Extracted material:
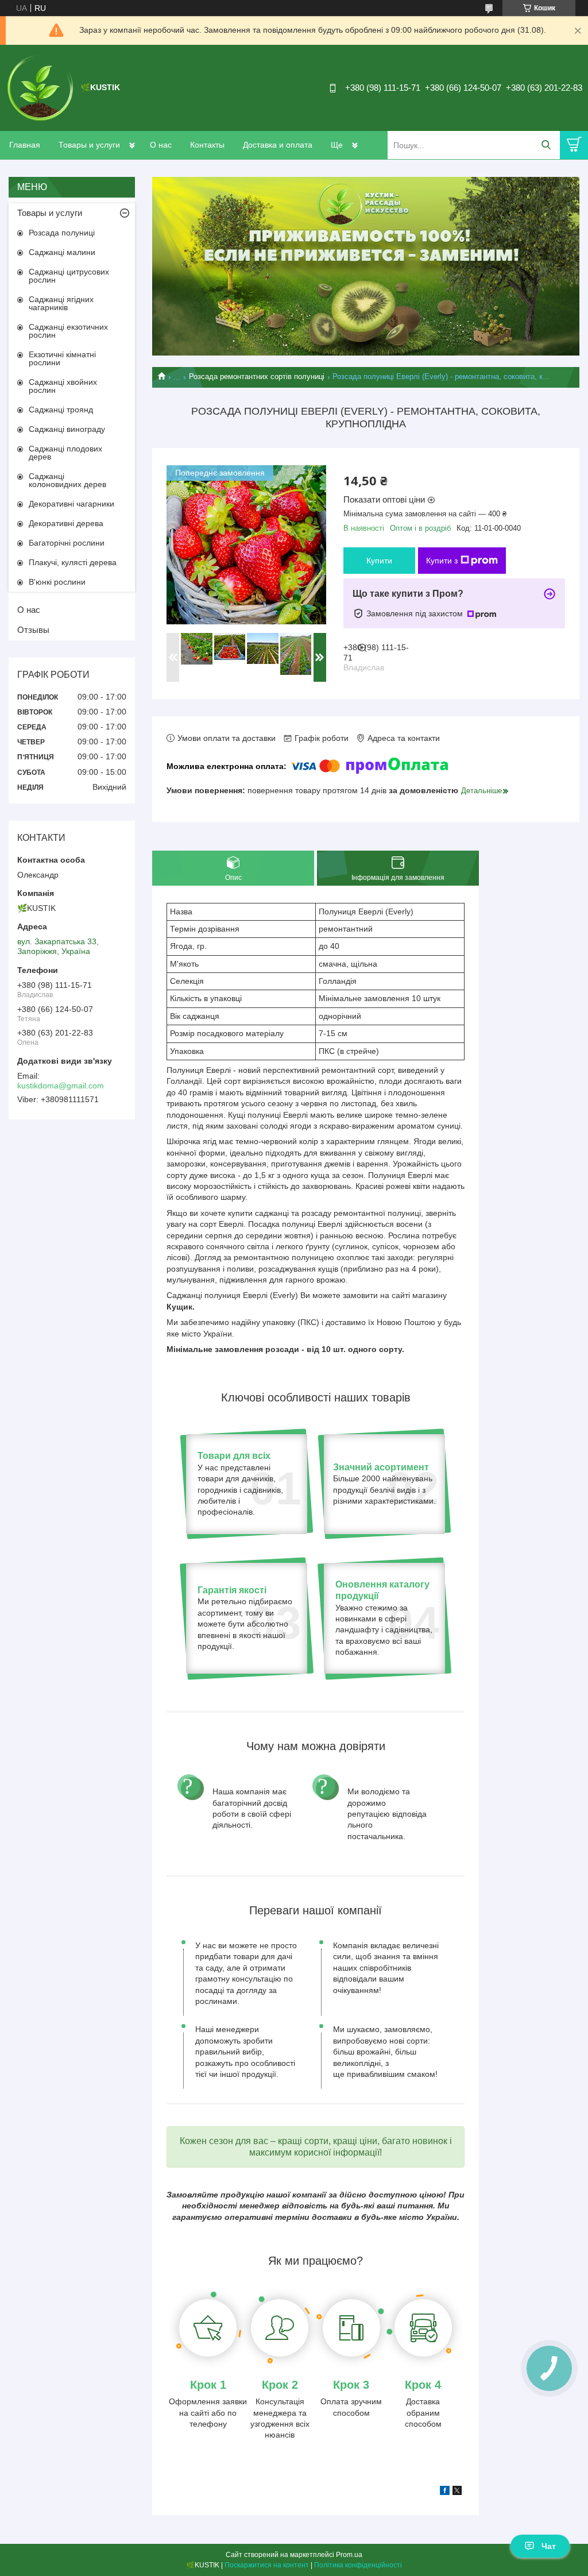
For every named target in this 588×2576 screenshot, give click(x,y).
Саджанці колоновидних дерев (67, 480)
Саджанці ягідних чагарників (61, 303)
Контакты (207, 144)
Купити (379, 560)
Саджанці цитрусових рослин (69, 275)
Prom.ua (349, 2555)
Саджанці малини (62, 252)
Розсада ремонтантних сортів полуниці (256, 376)
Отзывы (33, 630)
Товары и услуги (89, 144)
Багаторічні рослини (67, 542)
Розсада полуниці (62, 232)
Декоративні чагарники (71, 503)
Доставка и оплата (277, 144)
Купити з (442, 560)
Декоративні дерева (66, 523)
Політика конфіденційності (358, 2565)
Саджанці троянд (61, 409)
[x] (457, 2492)
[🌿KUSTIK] (40, 87)
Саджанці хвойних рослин (63, 386)
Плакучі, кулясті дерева (73, 562)
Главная (24, 144)
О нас (161, 144)
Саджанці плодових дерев (65, 452)
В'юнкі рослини (57, 581)
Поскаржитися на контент (267, 2565)
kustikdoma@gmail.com (60, 1085)
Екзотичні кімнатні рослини (62, 358)
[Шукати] (546, 145)
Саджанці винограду (67, 429)
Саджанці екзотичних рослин (68, 330)
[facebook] (445, 2492)
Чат (548, 2546)
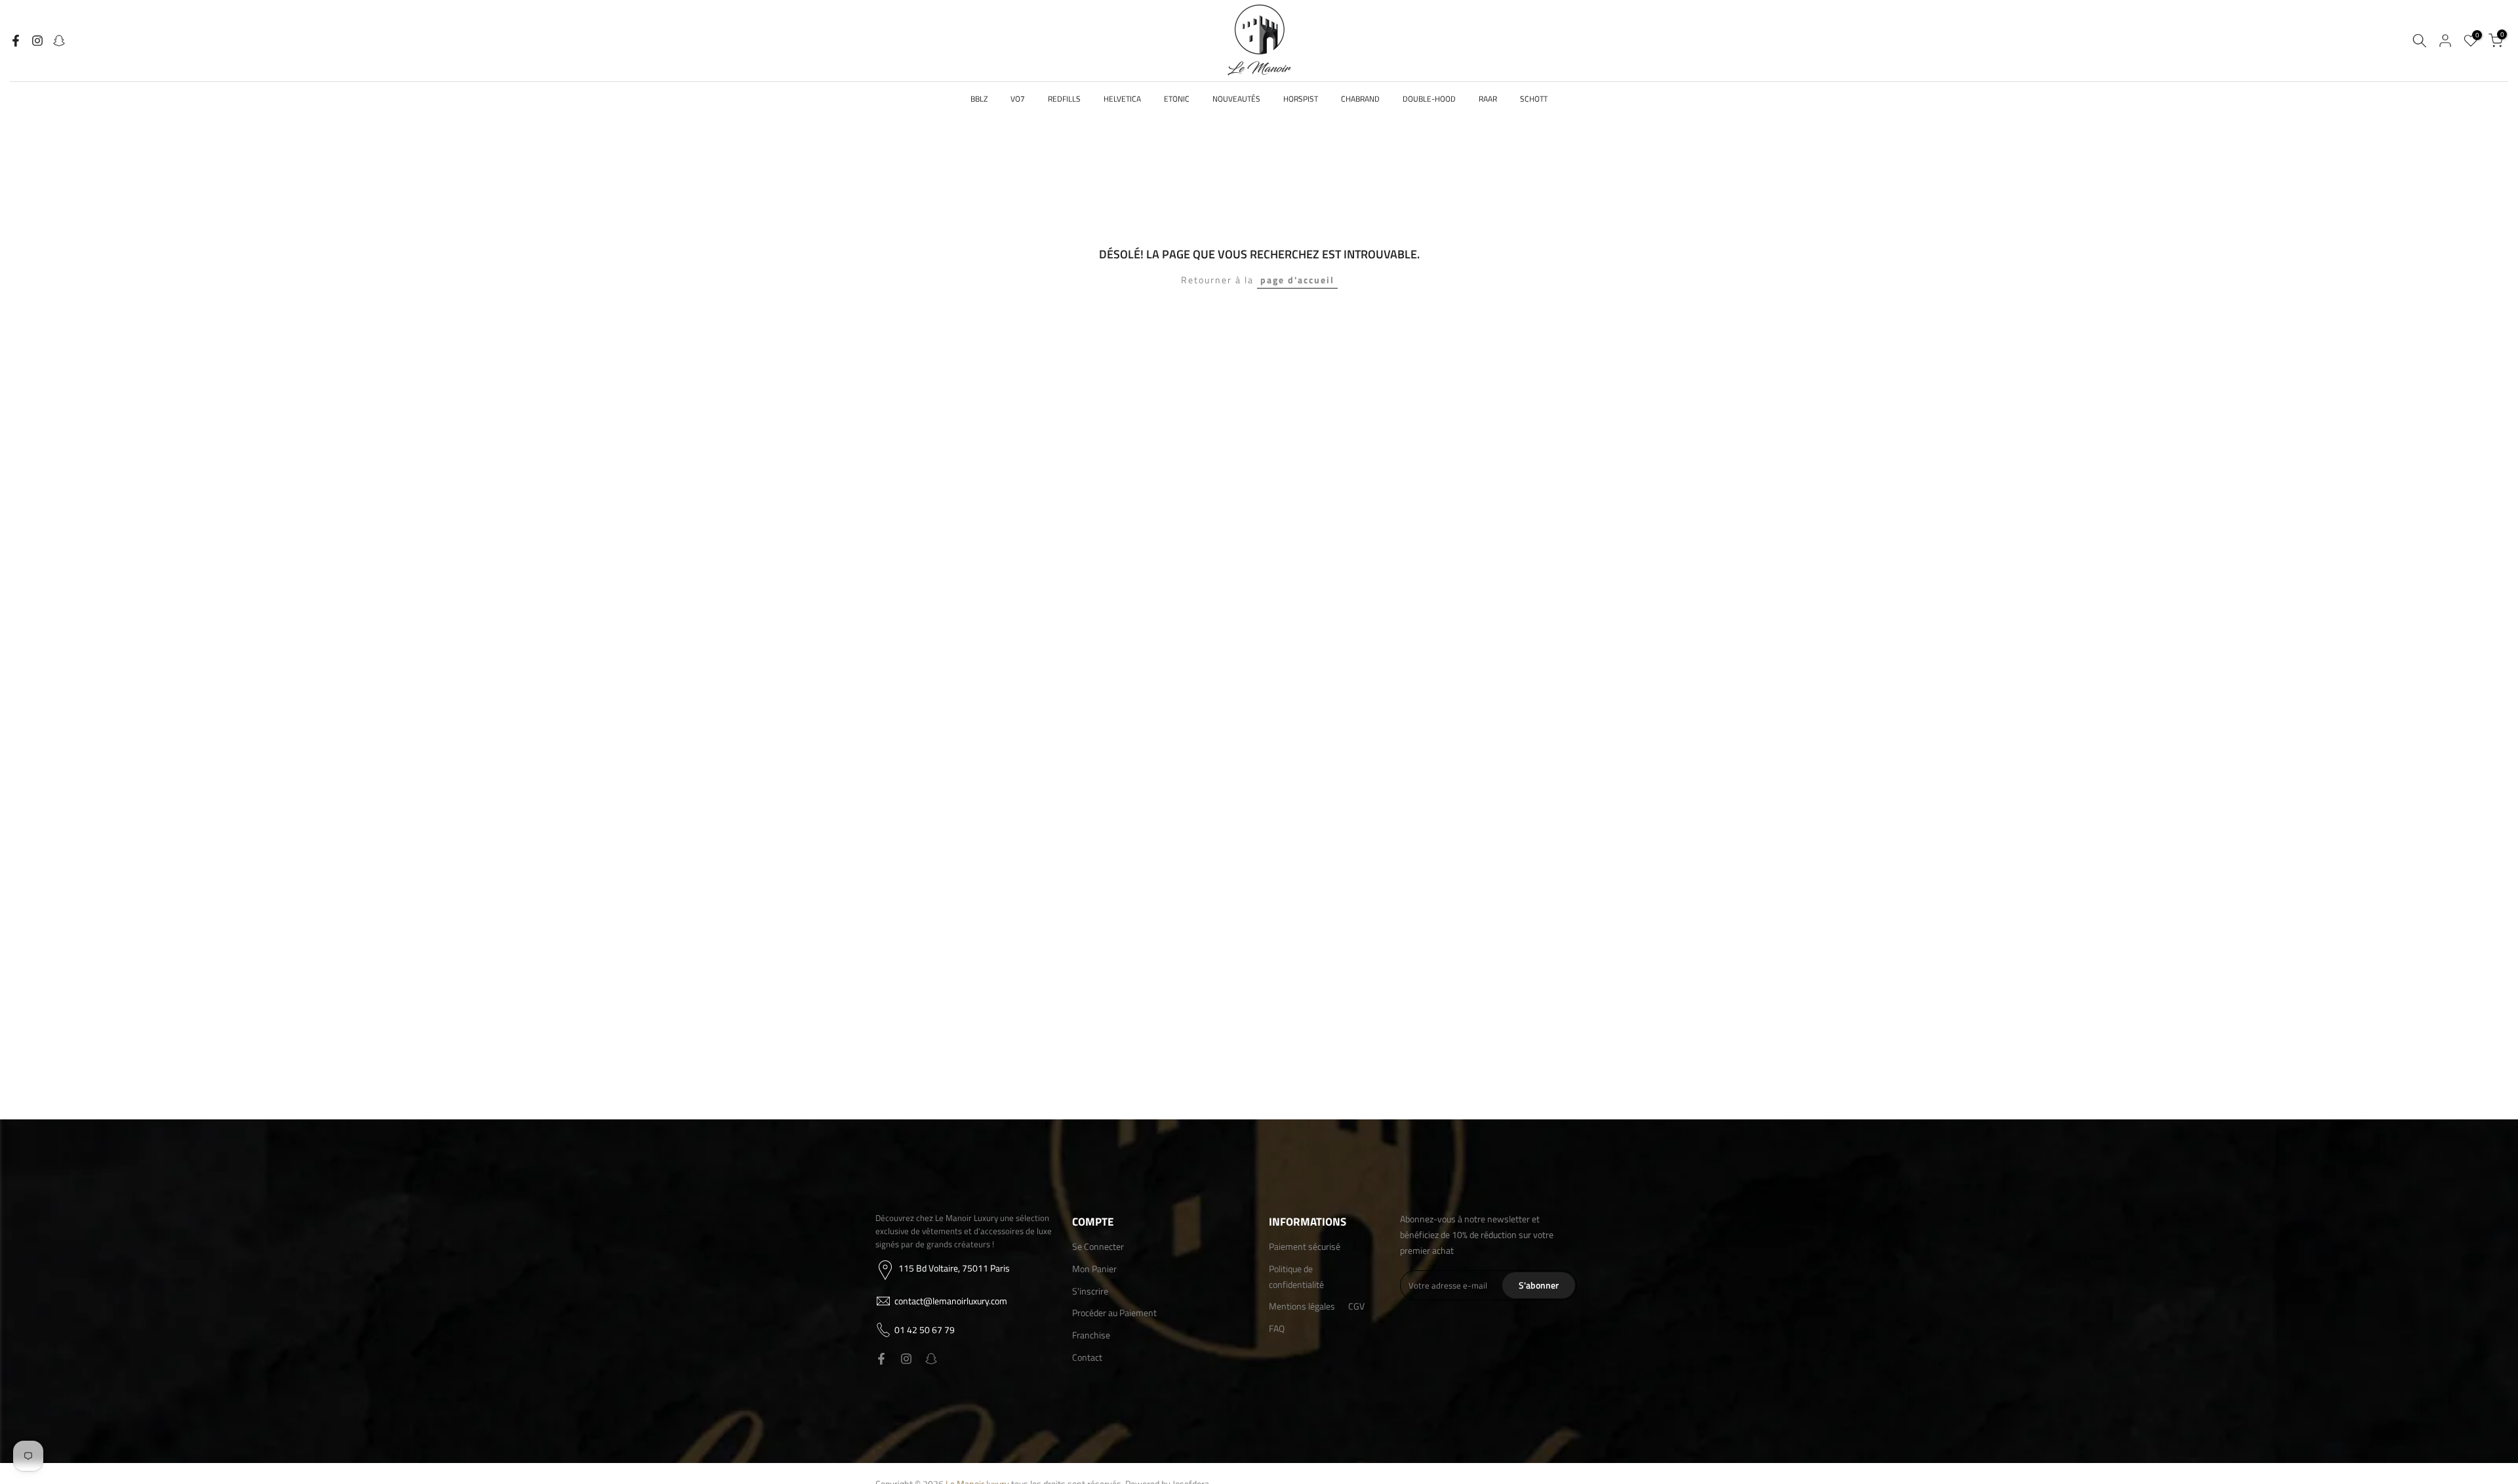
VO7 (1017, 98)
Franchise (1091, 1335)
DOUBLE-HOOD (1429, 98)
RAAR (1488, 98)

What the exercise asks:
Pictures are to be excluded; the records themselves are to be reproduced exactly.

Reply to the task:
For every named target in this 588×2576 screenshot, give click(x,y).
Саджанці колоновидних дерев (67, 480)
Саджанці ягідних чагарників (61, 303)
Контакты (207, 144)
Купити (379, 560)
Саджанці цитрусових рослин (69, 275)
Prom.ua (349, 2555)
Саджанці малини (62, 252)
Розсада ремонтантних сортів полуниці (256, 376)
Отзывы (33, 630)
Товары и услуги (89, 144)
Багаторічні рослини (67, 542)
Розсада полуниці (62, 232)
Декоративні чагарники (71, 503)
Доставка и оплата (277, 144)
Купити з (442, 560)
Декоративні дерева (66, 523)
Політика конфіденційності (358, 2565)
Саджанці троянд (61, 409)
[x] (457, 2492)
[🌿KUSTIK] (40, 87)
Саджанці хвойних рослин (63, 386)
Плакучі, кулясті дерева (73, 562)
Главная (24, 144)
О нас (161, 144)
Саджанці плодових дерев (65, 452)
В'юнкі рослини (57, 581)
Поскаржитися на контент (267, 2565)
kustikdoma@gmail.com (60, 1085)
Екзотичні кімнатні рослини (62, 358)
[Шукати] (546, 145)
Саджанці винограду (67, 429)
Саджанці екзотичних рослин (68, 330)
[facebook] (445, 2492)
Чат (548, 2546)
VO7 (1017, 98)
Franchise (1091, 1335)
DOUBLE-HOOD (1429, 98)
RAAR (1488, 98)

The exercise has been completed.